Notes: [1] brenndi ‘he burned’: The sg. reading (so all mss but one) is supported by the focus on Þorfinnr in this and the preceding st. The pl. reading brenndu ‘they burned’ in 325III ß is, on the other hand, supported by the prose context, in which it is the jarl’s men who carry out the burning of the district. — [8] þrimr sinnum ‘three times over’: The first two defeats of the Scots were at Deerness (Dýrnes) and Tarbatness (Torfnes). If the prose Context above is authoritative, the third presumably consisted in Þorfinnr’s punitive attack on the Scots after the battle of Torfnes. The normalised þrimr is the form of the dat. of the numeral recorded in the oldest Icel. mss and appropriate to Arnórr’s time. The later þrim developed by analogy with other datives in -m and the variant þremr is due to lowering of original [i] before a nasal (Seip 1955, 153).


  1. Bibliography
  2. Skald = Kock, Ernst Albin, ed. 1946-50. Den norsk-isländska skaldediktningen. 2 vols. Lund: Gleerup.
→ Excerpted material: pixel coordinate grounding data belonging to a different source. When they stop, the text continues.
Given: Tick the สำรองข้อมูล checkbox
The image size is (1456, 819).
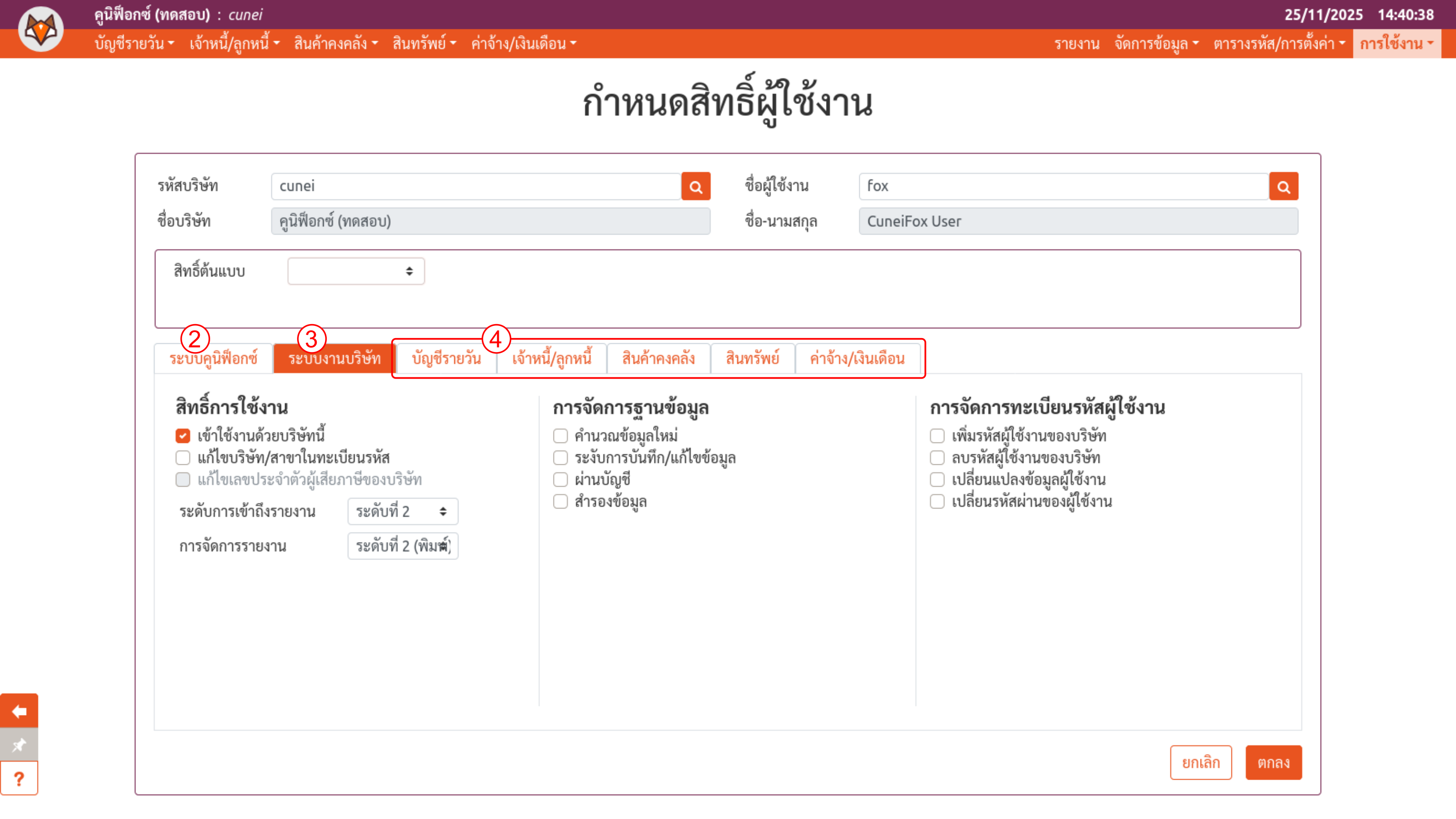Looking at the screenshot, I should tap(560, 501).
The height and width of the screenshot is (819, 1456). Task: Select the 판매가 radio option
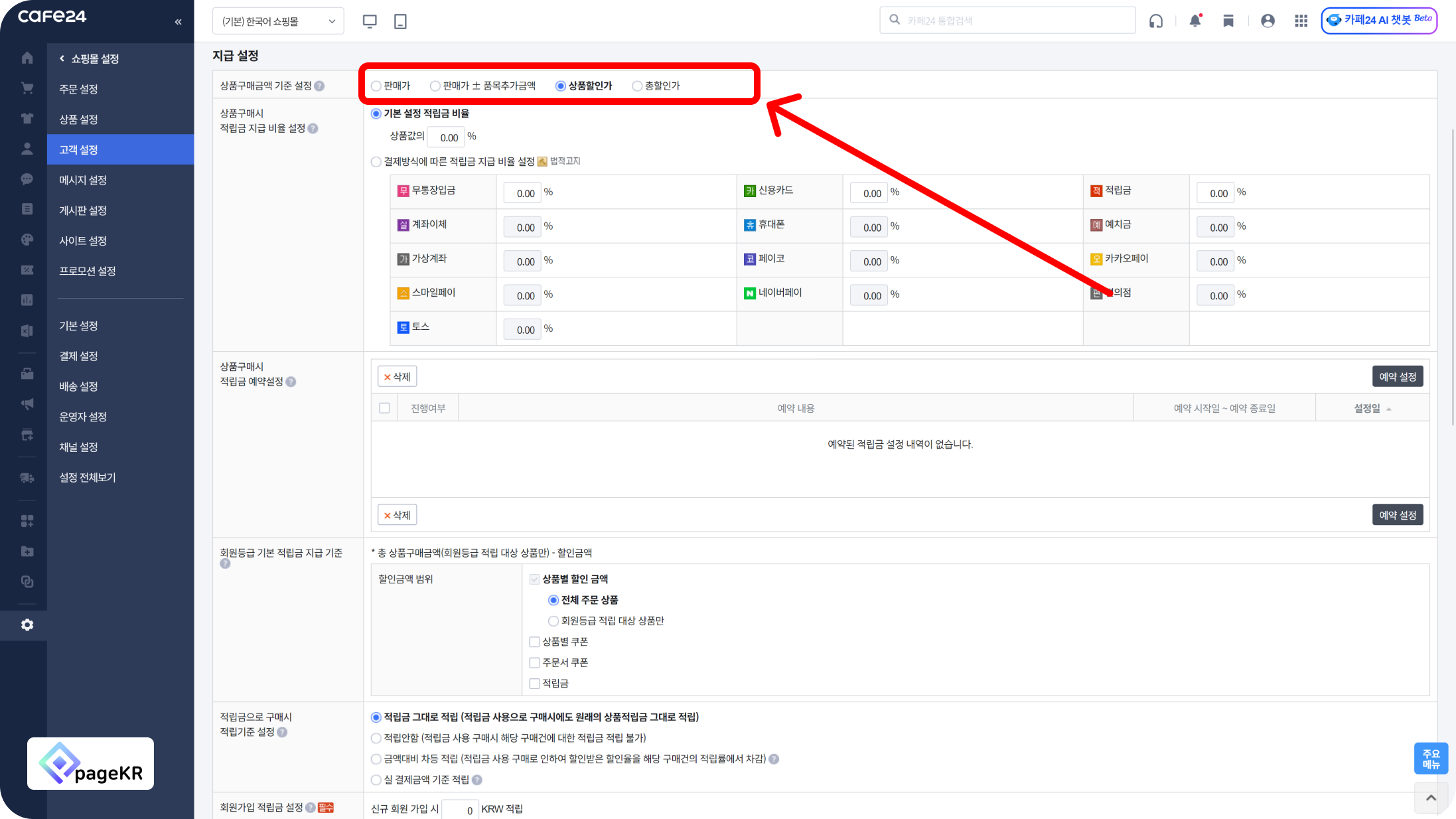coord(376,86)
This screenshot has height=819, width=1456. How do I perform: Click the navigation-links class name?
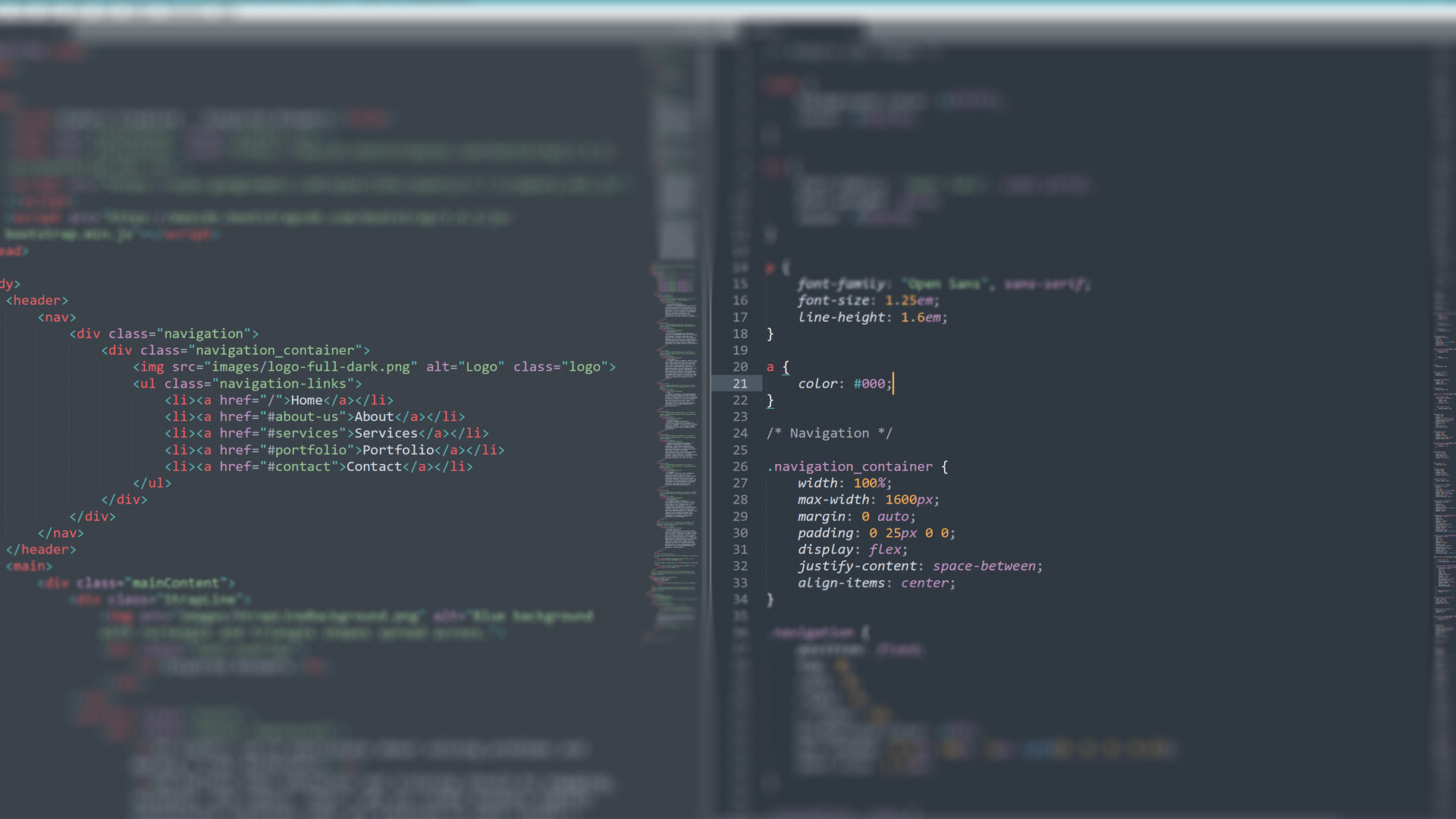pos(283,384)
  3. Whaley, Diana, ed. and trans. 1998. The Poetry of Arnórr jarlaskáld: An Edition and Study. Westfield Publications in Medieval Studies 8. Turnhout: Brepols.
  4. Flat 1860-8 = Gudbrand Vigfusson [Guðbrandur Vigfússon] and C. R. Unger, eds. 1860-8. Flateyjarbók. En samling af norske konge-sagaer med indskudte mindre fortællinger om begivenheder i og udenfor Norge samt annaler. 3 vols. Christiania (Oslo): Malling.
  5. ÍF 34 = Orkneyinga saga. Ed. Finnbogi Guðmundsson. 1965.
  6. Orkn 1913-16 = Sigurður Nordal, ed. 1913-16. Orkneyinga saga. SUGNL 40. Copenhagen: Møller.
  7. Seip, Didrik Arup. 1955. Norsk språkhistorie til omkring 1370. 2nd edn. Oslo: Aschehoug.